-- GIVEN TEXT --

How Archives are Changing What They Collect, and When

As the notes and tributes spread across the wall alongside the Savita Halappanavar mural on South Richmond Street recently, some librarians realised they were pieces of history that needed to be kept.

“We recognised that the cards and their content were within our collection policies […] worthy of permanent preservation,” said Acting City Librarian Brendan Teeling, by email.

The idea that museums and libraries should recognise objects of historical significance and grab them in the now – known as “rapid-response collecting” – has been catching on here, and overseas.

It’s a newish idea, says Emily Mark-Fitzgerald, an associate professor in the School of Art History and Cultural Policy at University College Dublin (UCD).

But it “would certainly be exciting to see in our museums”, she says.

Quick Collecting

Rapid-response collecting is an approach that the Victoria and Albert Museum in London has been taking for some time.

The focus there is on how designed objects enable us to understand the world we live in, says Corinna Gardner, senior curator at the museum’s Design, Architecture and Digital Department.

“It’s those objects that we seek to bring into the museum at the time when they are the subject of public and popular conversational debate,” she says.

-- WHAT IS BEING ASKED --
In the article on rapid-response collecting, list every person whose words appear in quotation marks, with the role the article gives each one. The stored data entries aren't needed for this.

-- Stored data entries --
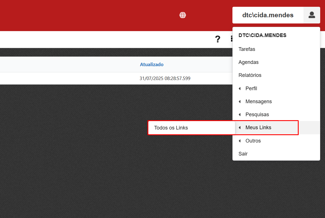Image resolution: width=325 pixels, height=218 pixels.
Task: Open help with the question mark icon
Action: [x=217, y=39]
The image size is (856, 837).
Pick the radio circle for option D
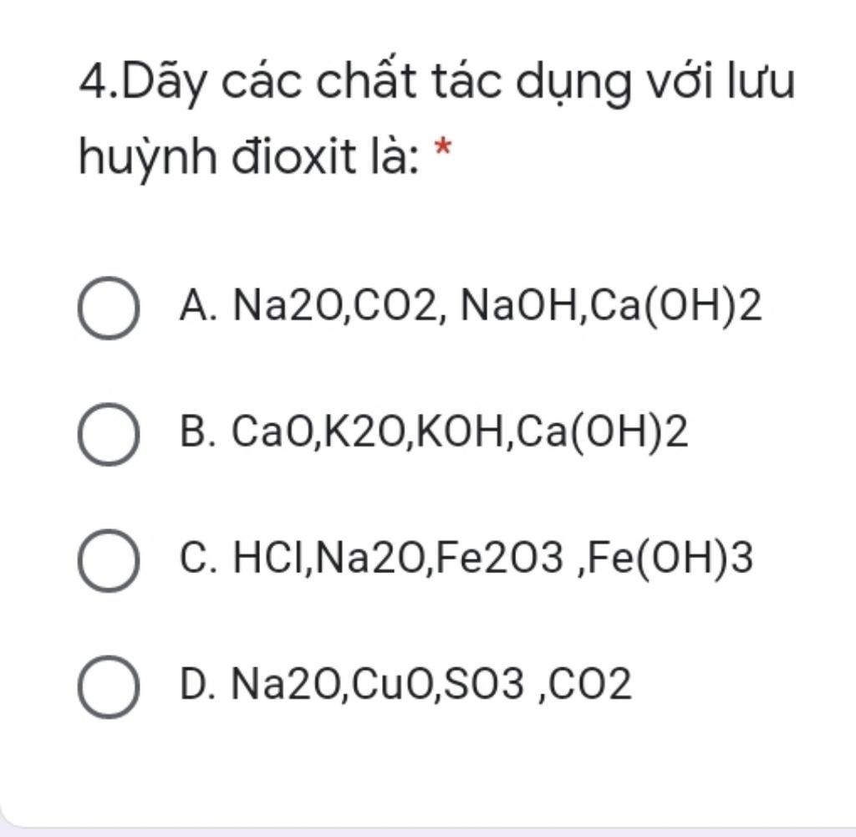[109, 686]
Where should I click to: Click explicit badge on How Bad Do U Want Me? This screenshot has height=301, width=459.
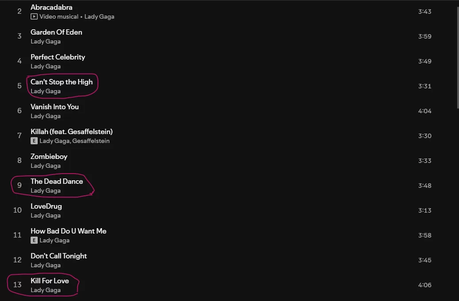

-- ANSWER --
- Brendan Teeling, Acting City Librarian
- Emily Mark-Fitzgerald, associate professor in the School of Art History and Cultural Policy at University College Dublin (UCD)
- Corinna Gardner, senior curator at the Victoria and Albert Museum's Design, Architecture and Digital Department